Witam!
Czas odpowiedzieć na pytania.
Aleksander011 napisał(a):Jak zrobiłeś odpryski farby?Wyglądają bardzo naturalnie
Zrobiłem je za pomocą maskolu Humbrola naniesionego na pomalowaną wcześniej aluminium powierzchnię za pomocą drobnej gąbki (zostało mi trochę z dawnych czasów, fascynacji grami bitewnymi - gąbką "wykładane" były blistery z metalowymi figurkami). Następnie na całość natryskiwałem kolor bazowy. Potem tylko wystarczy zdjąć maskol i gotowe.
Tak to wyglądało po nałożeniu pierwszej warstwy IJA Green (kolor na zdjęciu jest przekłamany):

Murek napisał(a):Mam ten model, niezły, ale ma grube szkło
To niestety prawda. Szkło jest grube, ale na szczęście dość przejrzyste. Od biedy ujdzie. Co do samego modelu to zgodzę się, że jest niezły. Zresztą jeżeli chce się zrobić Ki-43 I to w 1:72 i tak nie ma większego wyboru. Oprócz Fujimi, jest jeszcze Arii i chyba Revell (ale nie mam pewności czy to była "jedynka"). Nie wiem jak wygląda sprawa z żywicą czy vacu - ale to mnie akurat nie interesuje (póki co).
Murek napisał(a):Mam dwa pytania: czy są zdjęcia potwierdzające zainstalowanie zbiorników podskrzydłowych i jaki powinien być kolor spodu - IJA Grey czy aluminium?
Odpowiedając na na pytanie pierwsze pozwolę sobie zamieścić zdjęcie:
Jest to Ki-43 I właśnie z 64 Sentai. Wydaje mi się, że wszystkie Oscary (przynajmniej seryjne) od "jedynki" począwszy miały możliwość podwieszenia zbiorników lub bomb.
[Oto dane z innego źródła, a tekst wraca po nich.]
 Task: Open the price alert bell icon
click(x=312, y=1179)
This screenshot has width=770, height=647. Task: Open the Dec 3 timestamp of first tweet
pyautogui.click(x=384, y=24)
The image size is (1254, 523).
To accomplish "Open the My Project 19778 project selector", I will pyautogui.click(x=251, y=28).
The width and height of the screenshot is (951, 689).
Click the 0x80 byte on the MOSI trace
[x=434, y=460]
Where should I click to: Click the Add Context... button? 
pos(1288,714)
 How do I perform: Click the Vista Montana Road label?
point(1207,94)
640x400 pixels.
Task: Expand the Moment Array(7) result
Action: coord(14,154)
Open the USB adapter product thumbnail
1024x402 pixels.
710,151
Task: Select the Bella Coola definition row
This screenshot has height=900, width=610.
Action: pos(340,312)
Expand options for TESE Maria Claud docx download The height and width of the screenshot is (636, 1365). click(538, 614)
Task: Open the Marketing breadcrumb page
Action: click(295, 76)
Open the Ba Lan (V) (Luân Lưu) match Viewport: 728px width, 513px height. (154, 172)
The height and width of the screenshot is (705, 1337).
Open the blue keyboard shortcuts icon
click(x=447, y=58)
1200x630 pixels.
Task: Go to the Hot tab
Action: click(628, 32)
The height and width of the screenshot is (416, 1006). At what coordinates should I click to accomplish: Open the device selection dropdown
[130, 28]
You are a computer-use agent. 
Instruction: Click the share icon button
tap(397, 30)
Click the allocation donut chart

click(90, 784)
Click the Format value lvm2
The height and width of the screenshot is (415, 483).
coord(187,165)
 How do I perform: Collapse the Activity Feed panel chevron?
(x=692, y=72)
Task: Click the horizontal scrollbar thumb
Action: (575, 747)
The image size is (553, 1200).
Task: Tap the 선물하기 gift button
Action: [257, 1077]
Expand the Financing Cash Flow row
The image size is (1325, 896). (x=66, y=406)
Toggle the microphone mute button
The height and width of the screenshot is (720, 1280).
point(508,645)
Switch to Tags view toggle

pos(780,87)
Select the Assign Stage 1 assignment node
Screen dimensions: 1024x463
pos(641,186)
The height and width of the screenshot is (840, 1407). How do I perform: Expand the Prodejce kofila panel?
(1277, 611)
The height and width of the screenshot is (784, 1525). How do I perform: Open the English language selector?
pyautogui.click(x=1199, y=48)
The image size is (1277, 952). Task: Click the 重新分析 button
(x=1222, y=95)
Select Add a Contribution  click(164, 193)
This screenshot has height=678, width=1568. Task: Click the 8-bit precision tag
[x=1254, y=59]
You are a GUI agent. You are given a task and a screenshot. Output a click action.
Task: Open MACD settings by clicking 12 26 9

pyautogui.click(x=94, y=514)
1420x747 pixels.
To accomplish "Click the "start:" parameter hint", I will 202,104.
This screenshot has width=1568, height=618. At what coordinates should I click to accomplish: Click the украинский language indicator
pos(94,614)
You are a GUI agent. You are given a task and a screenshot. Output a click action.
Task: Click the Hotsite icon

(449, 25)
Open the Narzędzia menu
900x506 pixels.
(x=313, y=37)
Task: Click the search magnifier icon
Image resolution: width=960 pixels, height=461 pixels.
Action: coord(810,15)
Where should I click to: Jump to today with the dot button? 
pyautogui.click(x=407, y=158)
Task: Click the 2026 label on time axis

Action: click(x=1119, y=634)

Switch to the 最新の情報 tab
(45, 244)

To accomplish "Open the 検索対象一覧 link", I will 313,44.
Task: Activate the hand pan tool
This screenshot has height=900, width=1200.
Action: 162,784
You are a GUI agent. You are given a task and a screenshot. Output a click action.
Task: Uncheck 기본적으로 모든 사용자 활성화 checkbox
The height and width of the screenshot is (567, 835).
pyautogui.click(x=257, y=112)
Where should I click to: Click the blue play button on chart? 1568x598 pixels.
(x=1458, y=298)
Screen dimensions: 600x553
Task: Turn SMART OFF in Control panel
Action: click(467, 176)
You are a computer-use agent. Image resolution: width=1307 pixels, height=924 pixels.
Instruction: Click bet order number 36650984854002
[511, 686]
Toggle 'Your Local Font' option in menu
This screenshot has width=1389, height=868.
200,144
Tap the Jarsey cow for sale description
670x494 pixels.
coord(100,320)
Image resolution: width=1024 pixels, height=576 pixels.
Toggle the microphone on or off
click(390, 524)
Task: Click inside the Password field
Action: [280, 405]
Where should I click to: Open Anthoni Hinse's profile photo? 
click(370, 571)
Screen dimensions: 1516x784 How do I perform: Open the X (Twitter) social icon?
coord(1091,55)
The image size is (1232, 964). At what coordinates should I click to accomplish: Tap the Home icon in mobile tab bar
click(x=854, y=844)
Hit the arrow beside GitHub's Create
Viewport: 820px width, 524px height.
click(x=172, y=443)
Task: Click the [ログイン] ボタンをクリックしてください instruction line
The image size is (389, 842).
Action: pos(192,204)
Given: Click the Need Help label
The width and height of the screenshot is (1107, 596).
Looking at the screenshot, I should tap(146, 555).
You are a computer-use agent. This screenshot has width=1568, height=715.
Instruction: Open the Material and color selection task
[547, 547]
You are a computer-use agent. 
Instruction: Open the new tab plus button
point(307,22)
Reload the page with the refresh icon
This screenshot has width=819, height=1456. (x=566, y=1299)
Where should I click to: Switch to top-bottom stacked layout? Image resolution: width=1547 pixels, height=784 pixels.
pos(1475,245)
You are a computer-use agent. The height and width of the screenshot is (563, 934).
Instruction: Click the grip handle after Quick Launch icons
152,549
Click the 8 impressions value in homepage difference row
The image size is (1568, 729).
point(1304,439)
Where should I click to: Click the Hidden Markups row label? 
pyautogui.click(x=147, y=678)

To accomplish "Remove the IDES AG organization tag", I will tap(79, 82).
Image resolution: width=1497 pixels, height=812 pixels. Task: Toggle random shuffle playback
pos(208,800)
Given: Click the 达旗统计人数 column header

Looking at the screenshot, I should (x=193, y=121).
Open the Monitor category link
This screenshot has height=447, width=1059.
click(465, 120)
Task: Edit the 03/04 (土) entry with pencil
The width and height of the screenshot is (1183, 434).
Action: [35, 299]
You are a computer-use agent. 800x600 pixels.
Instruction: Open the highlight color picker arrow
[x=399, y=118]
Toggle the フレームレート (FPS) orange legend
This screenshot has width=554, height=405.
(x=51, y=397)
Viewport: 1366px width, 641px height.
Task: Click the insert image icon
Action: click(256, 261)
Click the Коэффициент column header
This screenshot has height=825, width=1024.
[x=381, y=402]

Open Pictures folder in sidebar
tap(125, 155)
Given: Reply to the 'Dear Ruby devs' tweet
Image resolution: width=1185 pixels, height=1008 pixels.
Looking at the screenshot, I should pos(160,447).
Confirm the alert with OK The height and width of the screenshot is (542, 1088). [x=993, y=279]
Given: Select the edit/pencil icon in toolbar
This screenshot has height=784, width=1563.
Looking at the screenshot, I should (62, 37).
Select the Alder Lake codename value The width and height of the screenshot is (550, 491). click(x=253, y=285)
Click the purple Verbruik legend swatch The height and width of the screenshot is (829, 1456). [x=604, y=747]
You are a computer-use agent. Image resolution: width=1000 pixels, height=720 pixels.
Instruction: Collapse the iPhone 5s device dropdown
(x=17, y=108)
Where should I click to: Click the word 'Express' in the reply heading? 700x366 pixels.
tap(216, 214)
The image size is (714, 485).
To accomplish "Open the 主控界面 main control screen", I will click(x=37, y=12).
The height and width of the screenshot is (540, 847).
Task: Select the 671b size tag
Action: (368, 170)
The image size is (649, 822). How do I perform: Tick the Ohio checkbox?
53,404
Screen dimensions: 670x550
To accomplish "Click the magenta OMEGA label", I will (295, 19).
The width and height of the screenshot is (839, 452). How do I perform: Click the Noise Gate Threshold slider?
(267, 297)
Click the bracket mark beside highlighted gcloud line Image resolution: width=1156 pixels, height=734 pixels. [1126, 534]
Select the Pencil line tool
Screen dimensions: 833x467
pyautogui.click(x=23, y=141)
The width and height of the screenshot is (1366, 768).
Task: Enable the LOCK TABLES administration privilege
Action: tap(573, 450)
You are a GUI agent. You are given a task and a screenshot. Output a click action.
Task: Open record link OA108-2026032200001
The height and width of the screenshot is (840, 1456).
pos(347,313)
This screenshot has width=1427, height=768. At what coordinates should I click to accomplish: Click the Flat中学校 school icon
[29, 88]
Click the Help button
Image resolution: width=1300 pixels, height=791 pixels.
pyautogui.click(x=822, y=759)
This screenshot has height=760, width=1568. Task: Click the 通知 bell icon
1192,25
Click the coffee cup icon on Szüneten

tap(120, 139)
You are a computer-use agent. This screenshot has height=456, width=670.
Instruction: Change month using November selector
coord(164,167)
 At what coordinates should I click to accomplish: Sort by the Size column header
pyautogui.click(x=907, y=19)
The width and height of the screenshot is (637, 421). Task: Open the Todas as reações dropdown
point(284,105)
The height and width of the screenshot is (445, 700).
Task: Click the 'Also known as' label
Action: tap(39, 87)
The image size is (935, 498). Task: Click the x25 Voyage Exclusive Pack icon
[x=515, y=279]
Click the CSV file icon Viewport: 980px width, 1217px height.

Co do pytania o kolor spodu, to nie wiem. Jest to wczesny Oscar, więc teoretycznie powinien mieć spód w naturalnej barwie duralu (tak były przynajmniej dostarczane do jednostek). Potem w jednostce to mogło być już różnie. Wybierając szare malowanie spodu kierowałem się instrukcją (która wskazuje na IJA Grey) oraz profilami barwnymi Ki-43, na których lotki samolotów z niemalowanym spodem były szare i wyraźnie odróżniały się na tle pozostałej powierzchni skrzydła. W przypadku Oscara na którym latał Kato różnica ta nie była widoczna, wieć postawiłem na IJN Grey.